The signature supports a special block parameter that can accept a block of code / lambda given to a function. If this block parameter is not defined, the function will not accept a call where a lambda is given. To make it possible to pass a block to the method this must be declared in the dispatcher with either block_param (same as required_block_param), or optional_block_param.

As the names of the methods suggests, the former makes the signature require that a lambda is given, and the latter accepts a given lambda, but also that no lambda was given.

dispatch :something do
  param 'Scalar', :a'
  block_param
end

The block_param and optional_block_param can be called without arguments which means that a lambda with any signature is accepted, and that the name of the parameter is :block. If something else is wanted, it is specified with a Callable type, and the name of the block. The type may also be a Variant type if all of the variants are variations of Callable (including other Variant types).
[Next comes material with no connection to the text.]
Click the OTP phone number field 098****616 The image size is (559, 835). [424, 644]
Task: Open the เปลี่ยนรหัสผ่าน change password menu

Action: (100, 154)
Example, accept a callable that takes two arguments, the first an Integer, and the second a String:

block_param 'Callable[Integer, String]', :block    

The declaration of the Callable type should be read as: "The given lambda must be callable with arguments given of these types.", or simply "These are the types I will call the lambda with".

Calling the Given Block

When a lambda is given in the Puppet Language it is given as a Ruby block to the method the call is dispatched to - just as if the method is called directly from ruby with a trailing do block. It is possible to check if a block is given with block_given?, and the block can be called with yield, or an explicit block.call.

The recommended way is to not declare a &block parameter, and instead call it with yield (after having checked if an optional block was given or not).
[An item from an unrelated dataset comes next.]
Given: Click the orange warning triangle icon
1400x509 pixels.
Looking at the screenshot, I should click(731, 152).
Here is an example where the min function accepts an optional block that is called with the result - e.g. it can be called as min(1,100) |$x| { "min is $x" } - which would return the string "min is 1". The definition of the function looks like this:

Puppet::Functions.create_function(:min) do
  dispatch :min do
    param 'Numeric', :a
    param 'Numeric', :b
    optional_block_param Callable['Integer'], :block
  end

  def min(x,y)
    result = x <= y ? x : y
    # call (i.e. yield) to the block if it was given, else the result
    block_given? ? yield(result) : result
  end

end

Introspecting the Given Block

The given block is a specialized Ruby Proc object from which it is possible to get arity, and information about the parameters (names, if they have default value, etc.). The special Proc used by the Puppet runtime also supports getting the Puppet Closure which holds additional information about the types of the parameters.
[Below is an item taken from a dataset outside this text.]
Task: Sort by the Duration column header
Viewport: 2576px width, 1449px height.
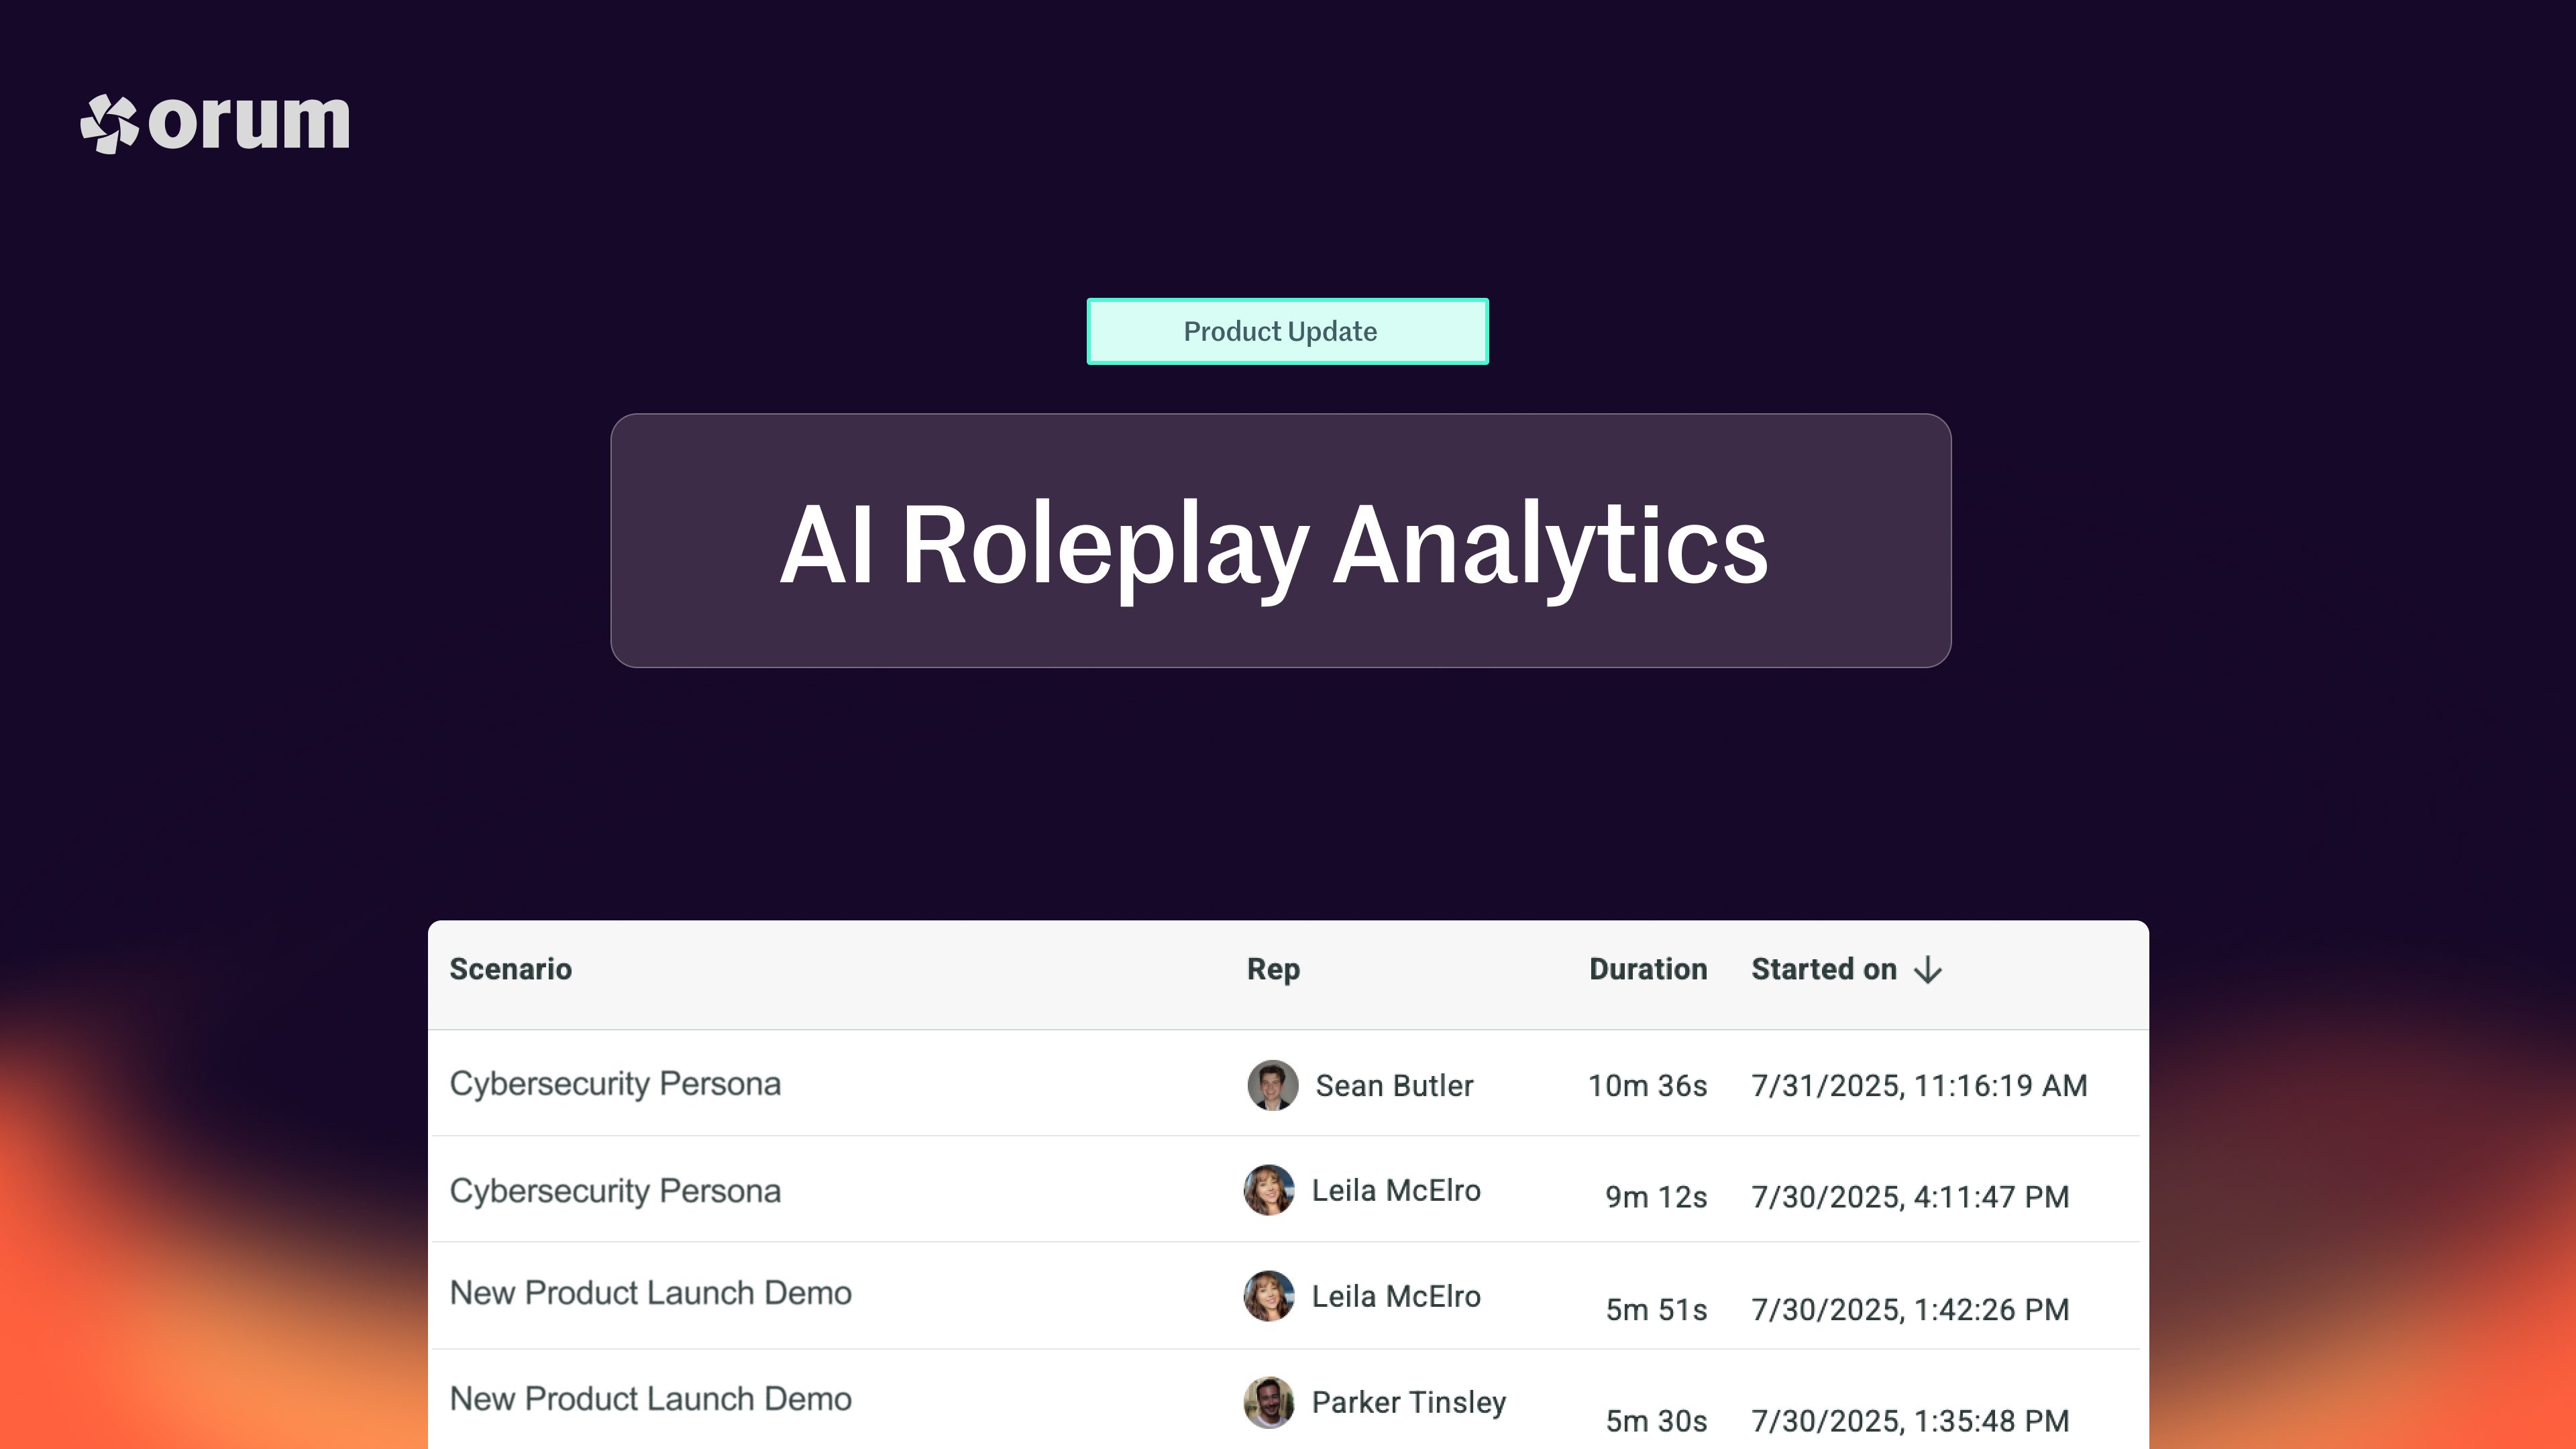Action: tap(1647, 969)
It is recommended to use the Ruby Proc API since this enables more convenient testing (just pass a regular Ruby Proc). Also note that when using Ruby 1.8.7 the Proc API is limited in the information it can return. In Ruby 1.8.7 it is also not possible to obtain the Puppet Closure.

Use the closure method on the proc to get the Puppet closure (an instance of Puppet::Pops::Evaluator::Closure).

Type Mismatch Dispatch

Since Puppet 4.10.0

A dispatcher named argument_mismatch can be used to dispatch calls that would otherwise result in a type mismatch error with a generic error message describing why there was a mismatch.

The argument_mismatch dispatcher works exactly like the regular dispatcher, but it only kicks in if the given arguments does not match any of the regular dispatchers.

The methods that this dispatcher dispatches to must return a String, and this value becomes the error message that is shown for the detected mismatch.

If none of the argument_mismatch dispatches matches the given arguments, or if there is no argument_mismatch at all in the function, then the default, generic type mismatch error will be raised.

An argument_mismatch dispatcher accepts and matches a block parameter, but the block itself is not passed on to the implementation method.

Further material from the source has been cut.